Henry understood that saving faith is personal but never private. He rejected as a false dilemma the idea that Christians must either embrace a gospel that aims to save souls or meet the needs of sinners. Henry had no use for social action that jettisoned the gospel, but neither did he accept an aversion to the “social gospel” as an excuse for indifference. He believed that, too often, his contemporaries, “in revolting against the Social Gospel seemed also to revolt against the Christian social imperative” (22). And in rebuking them for this failure, he pointed back to the Reformation. Citing the Genevan Reformer, Henry noted that “Calvin felt that the Hebrew-Christian tradition historically involved an articulate statement not only of dogmatics but of the social implications of redemption” (39).

Christianity is robust

Henry spoke of these social implications because he embraced a large view of the gospel. In sending Jesus, the Father not only put forward his Son as an agent to rescue sinners but as the one to redeem the creation. Henry’s large view of the gospel could account for the work of God in the world and the place of his people in the sweep of redemptive history. And he worried that in his context many Christians had lost such a view, substituting the robust message of salvation with a more truncated view that jettisoned what some have called the “horizontal” aspects of the gospel. As Henry described it, ““The Christian social imperative is today in the hands of those who understand it in sub-Christian terms” (39).

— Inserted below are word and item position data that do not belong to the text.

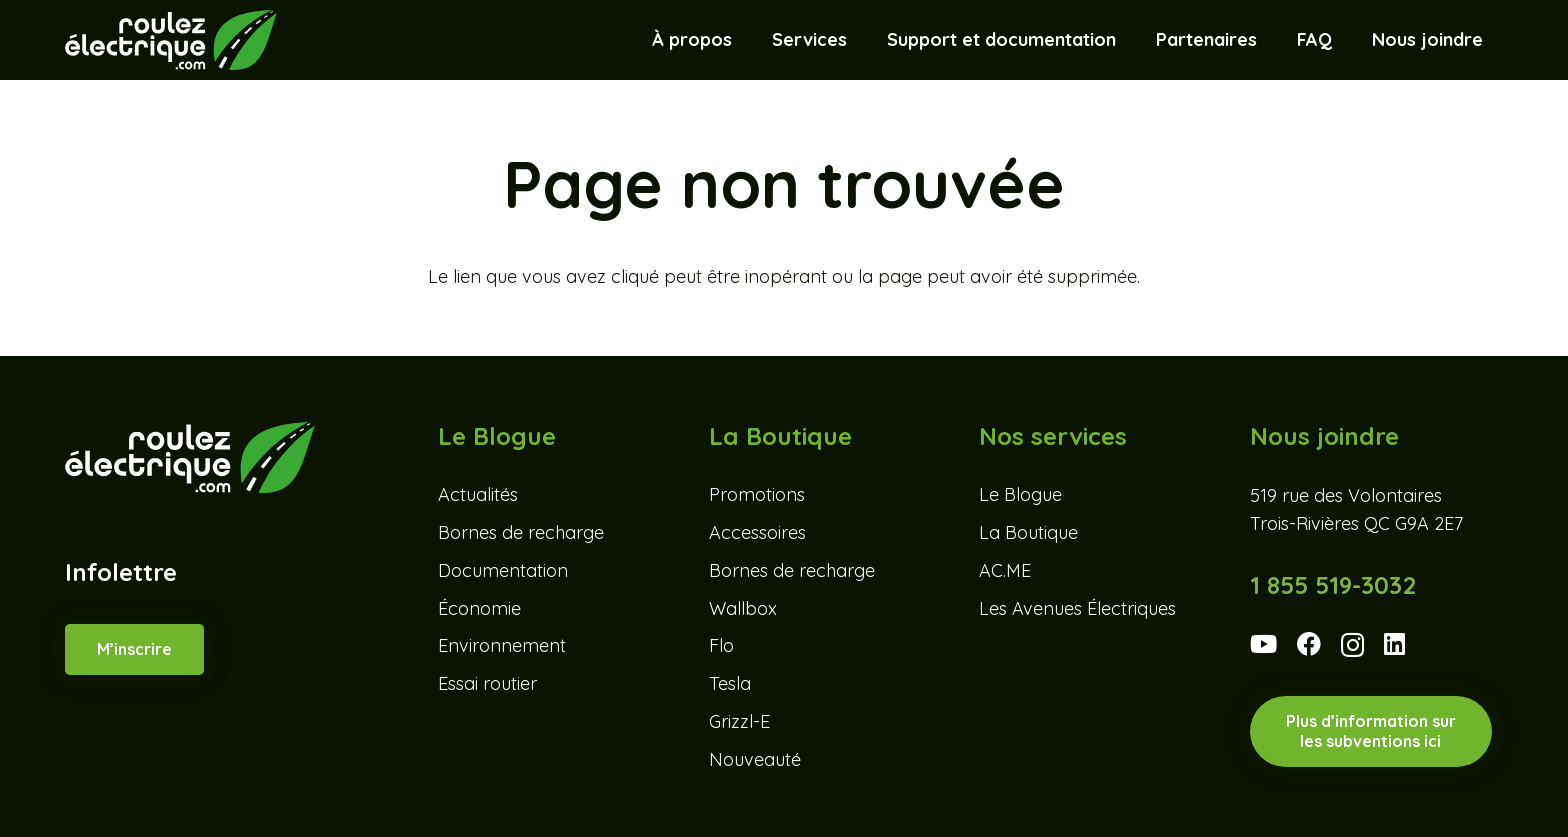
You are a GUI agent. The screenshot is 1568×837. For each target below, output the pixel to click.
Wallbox (743, 608)
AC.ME (1005, 570)
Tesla (730, 683)
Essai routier (487, 683)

To remedy this problem, Henry called for a recovery of the Christian worldview. “Historically, Christianity embraced a life view as well as a world view; it was socially as well as philosophically pertinent” (18). What was needed was for believers to see the world through redemptive lenses. No longer could Christians ignore suffering or social ills in the name of addressing “spiritual” poverty or “personal” morality. As he wrote, “There is no room . . . for a gospel that is indifferent to the needs of the total man” (35).

Christians stand against the world for the world

Though Henry opposed any notion that Christians could withdraw from the world or remain indifferent to moral and social issues, he always recognized the distinction between the church and the world. Referencing the famous “two kingdoms” paradigm established by St. Augustine, Henry wrote, “Whereas once the redemptive gospel was a world-changing message, now it was narrowed to a world-resisting message . . . of this sort there could come no contemporary version of Augustine’s The City of God” (19). For the church to be effective, it must always be distinct. But as Henry argued, the church made its stand not merely to oppose the world but in order that it might be saved.

And here we find echoes of the words of Jesus. The people of God are called to be salt and light in the world. But both the salt and light exist for the world. The light shines in the darkness. And the salt is marked out as distinct. As Henry commented, “The ideal Hebrew or Christian society throbbed with challenge to the predominate culture of its generation, condemning with redemptive might the tolerated social evils, for the redemptive message was to light the world and salt the earth” (30).

Henry rejected the idea of escapism. He held that the Christian life was infused with meaning, from here until eternity. Not only that, but he thought a robust and relevant gospel was the only way forward for the church in the 20th century, “If Protestant orthodoxy holds itself aloof from the present world predicament it is doomed to a much reduced role . . . If the evangelical answer is in terms of religious escapism, then the salt has lost its savor” (62). 

Like Athanasius before him, Henry stood against the theological tides of his day and called the church to embrace the fullness of the truth. Because as Henry knew, to do anything less would obscure the gospel and erode the church’s witness. Let us be unafraid to go and do likewise.